I smiled and answered, “you came just to be with me. You sat and listened. You let me unload my feelings and then validated them. You didn’t push back and tell me that I was being over-sensitive. You didn’t promise me a perfect fairy-tale ending to my problems. You assured me that I’m not crazy. You prayed with me. You loved me, right where I’m at.”
She blushed, then hugged me again and walked to her car. I shut the door and walked back inside feeling lighter than I had in days.
This woman had breathed life back into my depleted soul and let me feel a shroud of security and community. She let me sit in the muck, complain my heart out, and air my dirty laundry. She didn’t judge or condemn and didn’t give me the Jesus answers.

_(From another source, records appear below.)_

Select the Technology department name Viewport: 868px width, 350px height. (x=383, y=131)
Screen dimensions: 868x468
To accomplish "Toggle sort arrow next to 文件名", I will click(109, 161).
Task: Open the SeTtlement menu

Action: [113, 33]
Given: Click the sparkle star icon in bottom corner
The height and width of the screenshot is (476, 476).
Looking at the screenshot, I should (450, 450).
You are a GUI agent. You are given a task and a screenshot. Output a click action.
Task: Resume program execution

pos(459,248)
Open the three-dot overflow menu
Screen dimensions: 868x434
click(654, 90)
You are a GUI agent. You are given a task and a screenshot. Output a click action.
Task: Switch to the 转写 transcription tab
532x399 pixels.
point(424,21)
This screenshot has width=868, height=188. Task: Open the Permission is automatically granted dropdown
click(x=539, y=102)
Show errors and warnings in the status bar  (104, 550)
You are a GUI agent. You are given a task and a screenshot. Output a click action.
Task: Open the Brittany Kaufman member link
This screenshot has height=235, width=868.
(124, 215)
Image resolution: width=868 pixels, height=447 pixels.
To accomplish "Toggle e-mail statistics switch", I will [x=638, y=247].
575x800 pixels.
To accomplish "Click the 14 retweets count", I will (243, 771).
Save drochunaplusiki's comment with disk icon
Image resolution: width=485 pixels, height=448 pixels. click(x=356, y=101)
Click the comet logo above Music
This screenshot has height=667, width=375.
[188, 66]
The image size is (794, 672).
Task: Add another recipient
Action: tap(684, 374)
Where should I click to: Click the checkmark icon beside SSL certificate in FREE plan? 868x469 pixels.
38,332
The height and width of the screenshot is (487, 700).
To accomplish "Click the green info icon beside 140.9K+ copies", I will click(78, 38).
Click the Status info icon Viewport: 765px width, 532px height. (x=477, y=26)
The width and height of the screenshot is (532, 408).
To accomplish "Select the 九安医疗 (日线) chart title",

She never quoted a verse or shook a finger. She just let me wallow in self-pity, doubt, and fear. When I was finished, she shared her own circumstances. She aired her own frustrations and hurts, most of which made mine seem like the insignificant whining of a toddler that they were.
She listened quietly and then spoke with tenderness and grace. She didn’t discredit my feelings. She never told me, “Jesus never had a bad day,” or “count it all joy, Malinda.” She didn’t pull out phrases like, “I can do all things through Christ,” or assure me that “God will never give you more than you can handle.” These may all have been the truth, but it would have felt like salt in a wound.
Sometimes these well-intentioned phrases, the quotable promises from the bible, the catchy one-liners that so easily roll off the tongue, are wounds in and of themselves. Unfortunately, we don’t realize until later that our words sounded self-righteous and religious, or tactless and void of empathy.
Sometimes the best thing we can do is to shut up, stop quoting the bible, and listen.
As a Christ-follower, I know my bible. I’ve been through it enough times to know the promises to stand on when my world is shaking. I know that God is my provider, healer and my rock in the midst of storms. I know that His word is ever-true and His promises eternal, but sometimes this girl just needs to be allowed to cry and complain. It doesn’t mean I don’t need to be reminded of all those truthsafter the tears have dried, but in the midst of the emotion, I need to feel free to express is all, without fear of judgement, correction, or apathy.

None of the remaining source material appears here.